Global Image Features¶
Author: Johannes Maucher
Last Update: 10th February 2021
Categorization Image Features in General¶
For object recognition and other computer-vision tasks images must be described by one or more numeric representations. These numeric representations should contain the relevant features of the image. On an abstract level, the methods to calculate features from a given image can be categorized as follows:
Global features: One numeric representation (vector) is calculated for the entire image. Further recognition/identification applies this single image descriptor as input. Example: Color-Histogram
Subwindow features: The entire image is partitioned into subwindows. For each subwindow one numeric representation is calculated and recognition/identification is performed for each single subwindow.
Local features: A set of numeric representations (vectors) is calculated for a given image. Each of these vectors describes a local area within the image. Further recognition/identification is performed by taking into account the entire set of local descriptors. Example: SIFT-features
The general notion Object Recognition, can actually be subdivided into many subtasks. Here and in the next sections, we just distinguish
Object recognition: Determine which object-category, e.g. car, person, building etc. is in the image
Identification: Determine which concrete instance is in the image, e.g. which concrete person
The application of global features in the context of a Content Based Image Retrieval (CBIR) system is demonstrated below. For each image a global descriptor is calculated and stored in a database. The task of CBIR is to find for a given query-image the most similar images in the database. For this the global image descriptor is calculated for the query-image and this descriptor is compared with all descriptors (vectors) in the database. The images of the most similar descriptors are returned.
Pixel Intensities¶
The most direct and obvious form of a global image descriptor to just write the values of all pixels and all channels into a long descriptor-vector. The image below displays only a small section out of such an image descriptor. For the marked image-region (left), the corresponding pixel values are displayed in the right part. For 8-bit images all pixel-values are in the range between 0 and \(2^8-1=255\).
Global image descriptors of this type are very long. For an \(L-\)channel image of size \(r \times c\) the length of the desriptor vector is \(L \cdot r \cdot c\). E.g. a relatively small RGB-image of size \((200 \times 300)\) has a length of \(3 \cdot 200 \cdot 300 = 180000\).
Drawbacks: Besides the huge length, this type of descriptor is extremly unrobust with respect to variations in translation, rotation, scale, cropping, background, illumination, contrast and partial occlusion.

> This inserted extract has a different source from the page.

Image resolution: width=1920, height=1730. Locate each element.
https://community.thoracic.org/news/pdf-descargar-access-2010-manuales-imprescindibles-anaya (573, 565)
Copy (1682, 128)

Due to this drawbacks this type of descriptor can hardly be applied for object recognition and identification. An application, for which this descriptor may be useful is change-detection in successive frames of a video.
Colour Histograms¶
More robust global descriptors are colour histograms. They can be applied, whenever the color-distribution in images can be assumed to constitute significant information for the given task.
In contrast to the pixel-intensities-descriptor the histogram is orderless, i.e. it does not matter where the color occurs. It is quite robust w.r.t.
geometric transformations
moderate view point changes
partial occlusion
contrast change (if intensity-normalized values are used)
It is not robust w.r.t. exposure changes.
1-dimensional Histogram¶
For a given variable \(X\) with value-range \(V(X)\), the histogram \(hist(X)\) counts vor each possible value \(x \in V(X)\) the frequency of \(x\).
1-dimensional Histogram of Greyscale Image¶
For example in an 8-Bit greyscale image \(I\) the value range is \(V(I)=\left[0,\ldots,255 \right]\) and \(h=hist(I)\) is a vector of length \(256\), where \(h[j]\) is the frequency of value \(j\) in \(I\).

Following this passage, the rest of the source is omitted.